GIVEN INFORMATION —
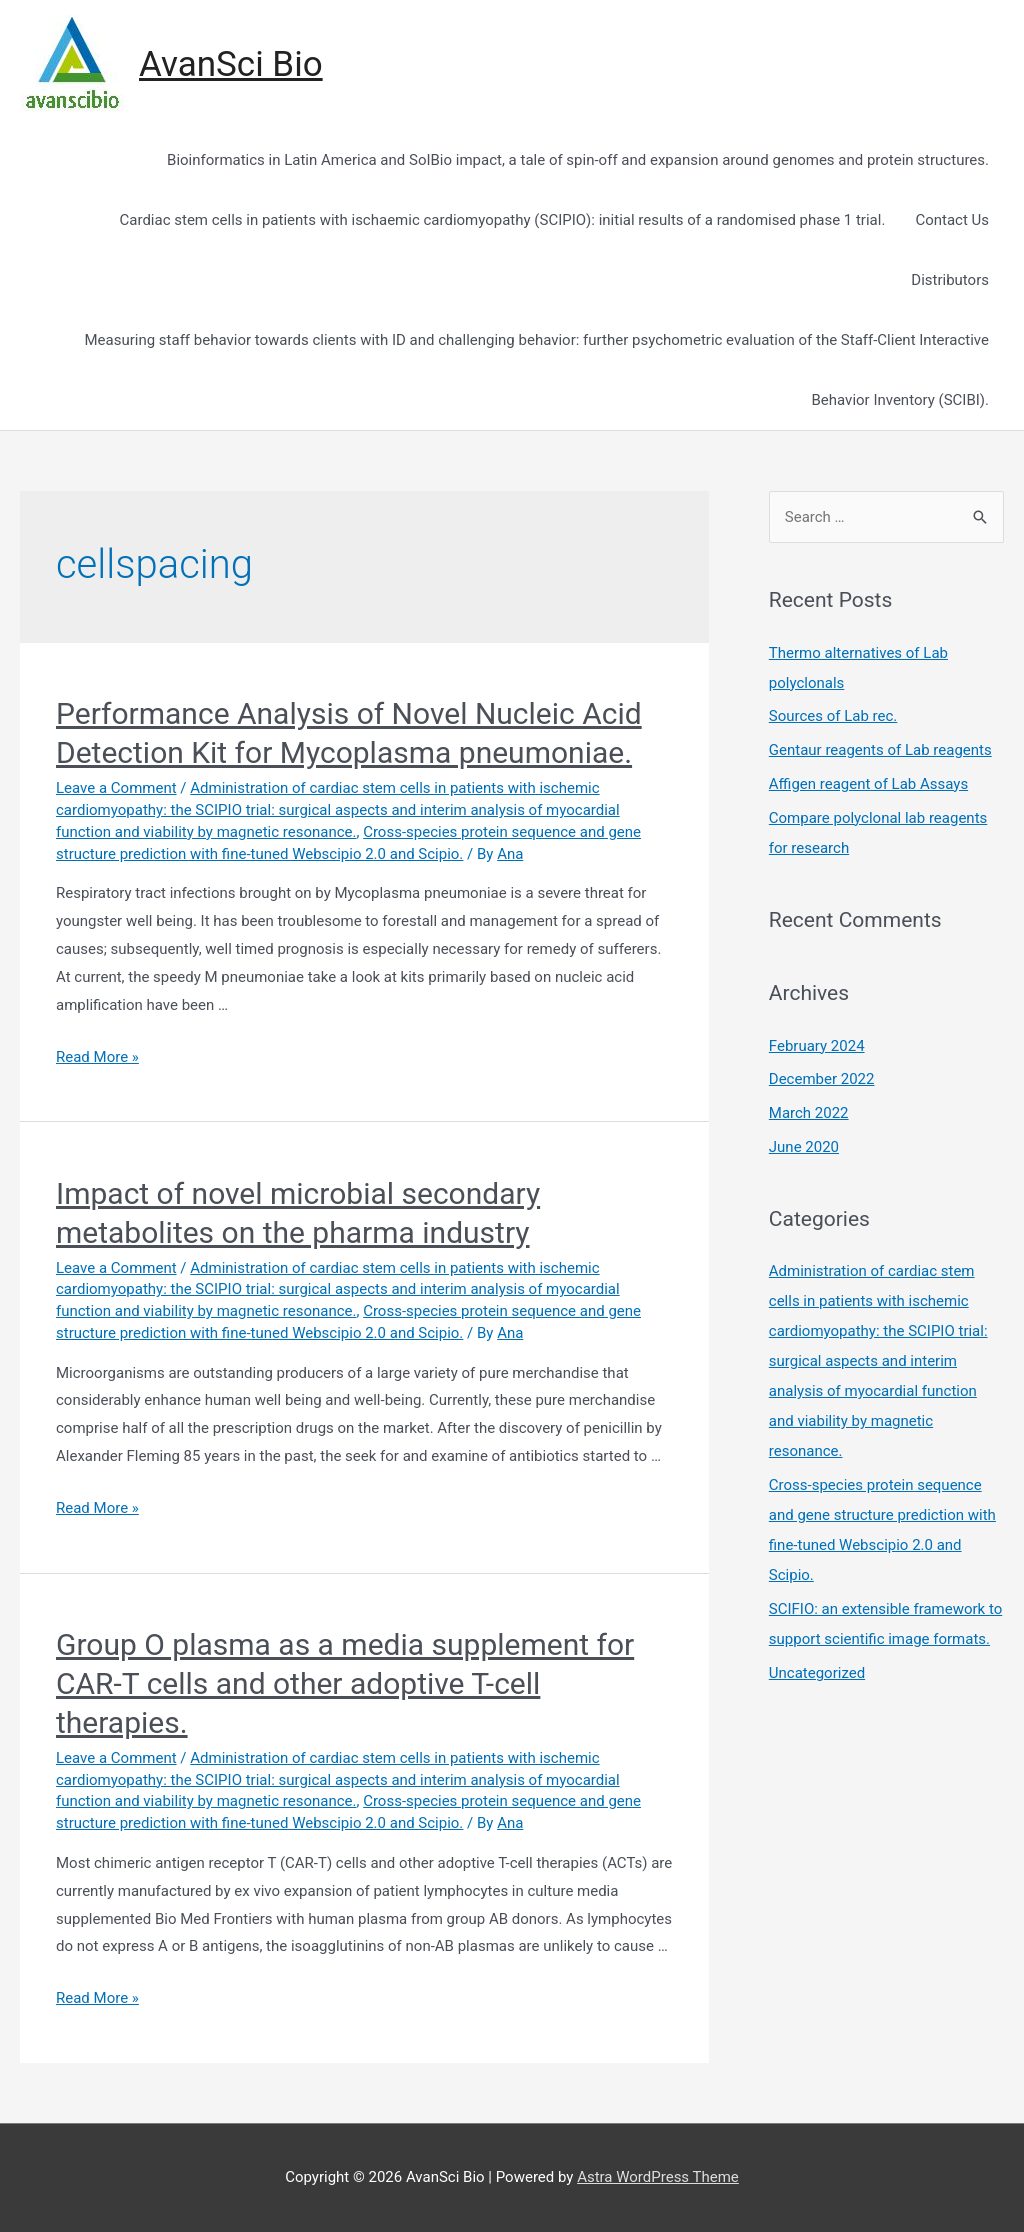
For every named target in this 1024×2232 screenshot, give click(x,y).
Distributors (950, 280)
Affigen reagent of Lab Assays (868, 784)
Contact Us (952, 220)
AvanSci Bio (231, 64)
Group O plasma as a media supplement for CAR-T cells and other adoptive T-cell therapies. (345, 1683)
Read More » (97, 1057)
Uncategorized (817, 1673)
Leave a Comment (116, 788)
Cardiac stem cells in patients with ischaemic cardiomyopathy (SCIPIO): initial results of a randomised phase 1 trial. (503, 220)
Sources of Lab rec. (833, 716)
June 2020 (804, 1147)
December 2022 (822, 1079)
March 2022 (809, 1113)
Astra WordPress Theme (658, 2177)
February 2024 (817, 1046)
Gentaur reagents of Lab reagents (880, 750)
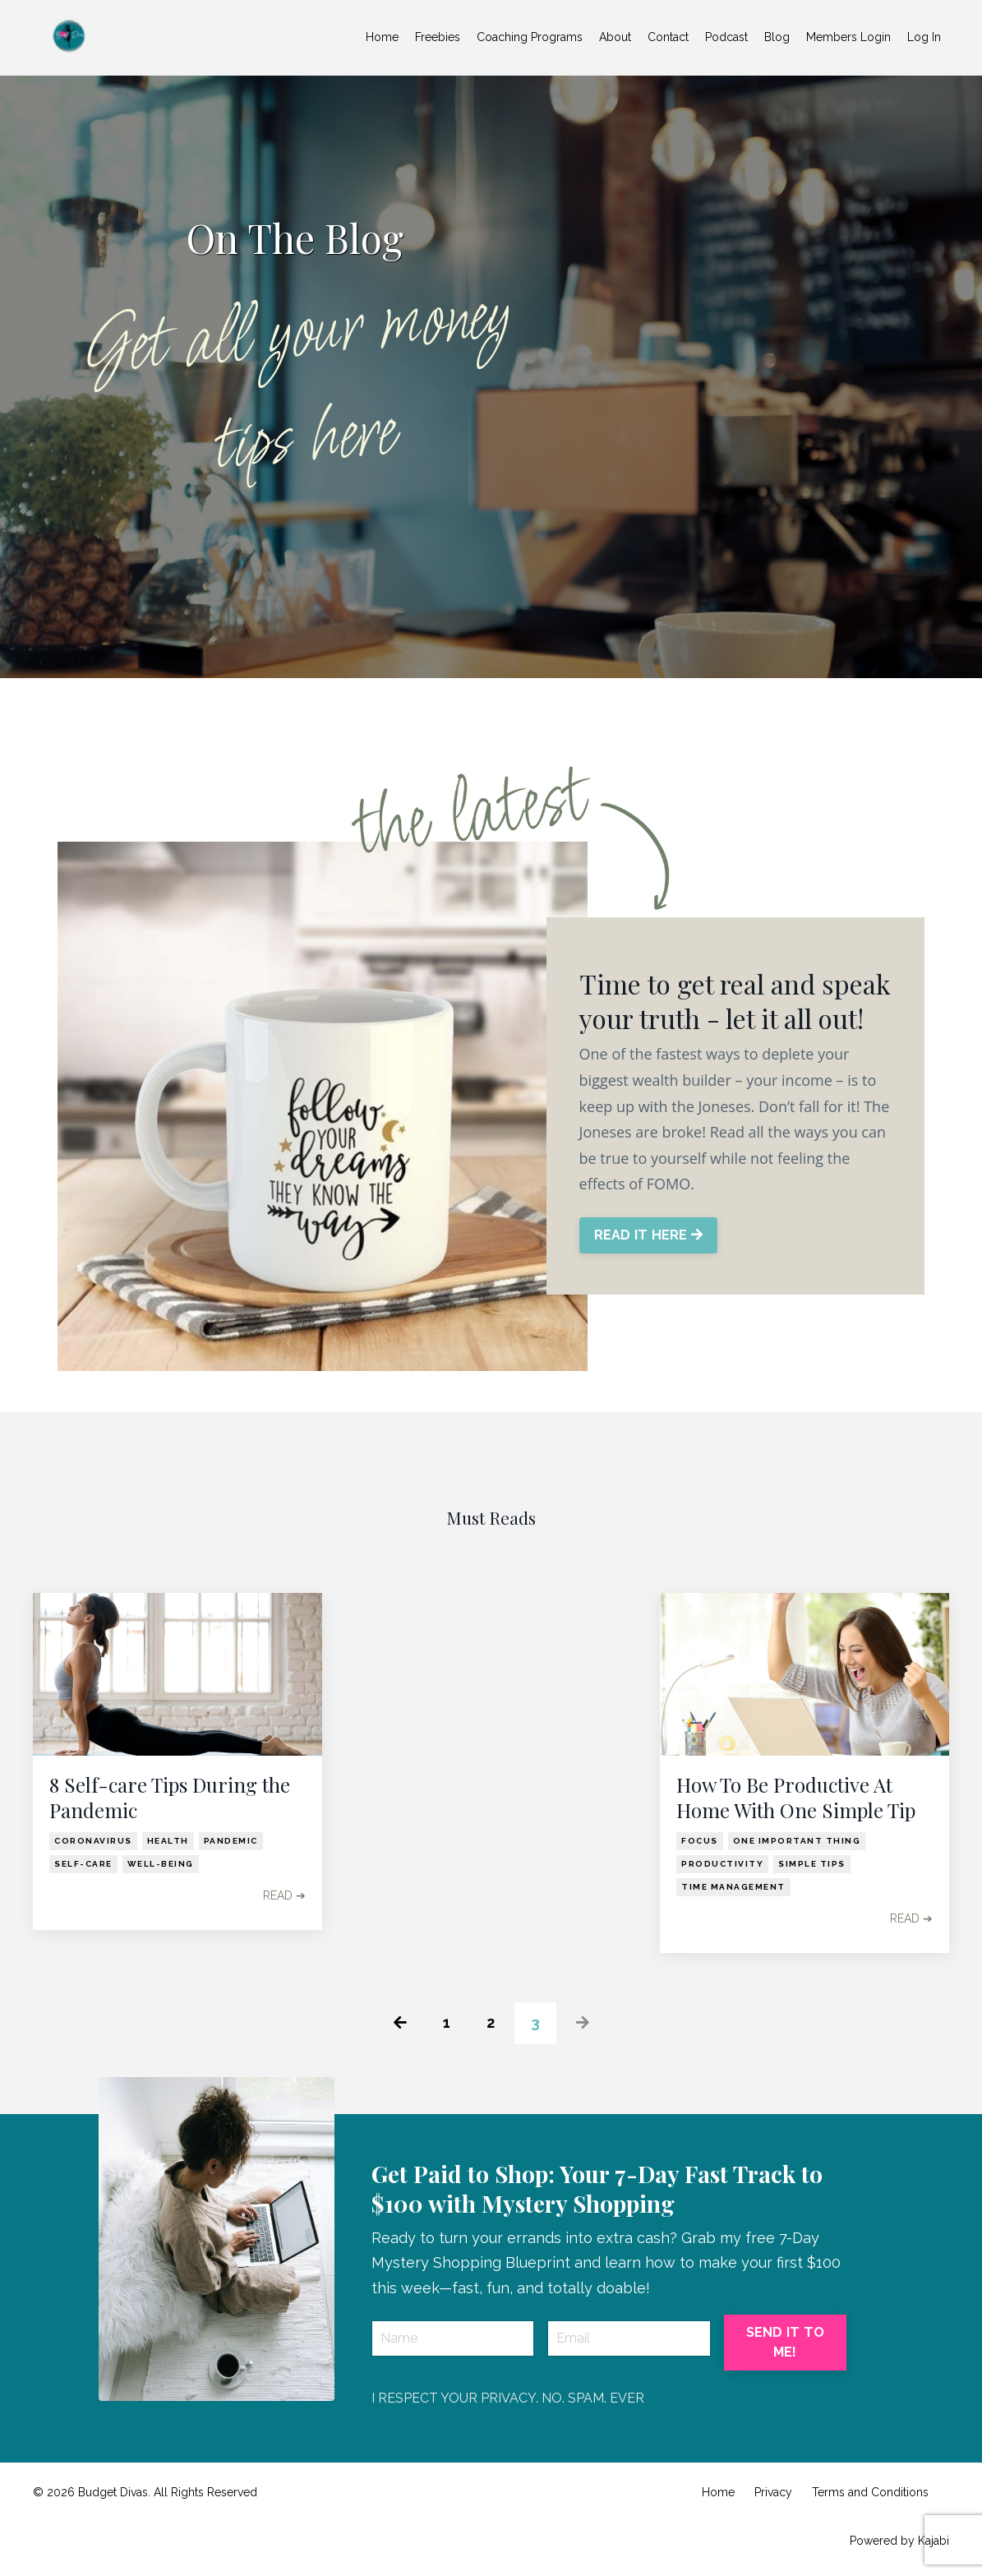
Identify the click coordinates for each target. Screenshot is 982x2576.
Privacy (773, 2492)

BRIEF —
Copy each line above holding "target".

OUTPUT OF THE TASK —
For every named target in this 1024×2232 screenshot, give click(x,y).
Identify the click coordinates for each target. Screenshot is 982x2576.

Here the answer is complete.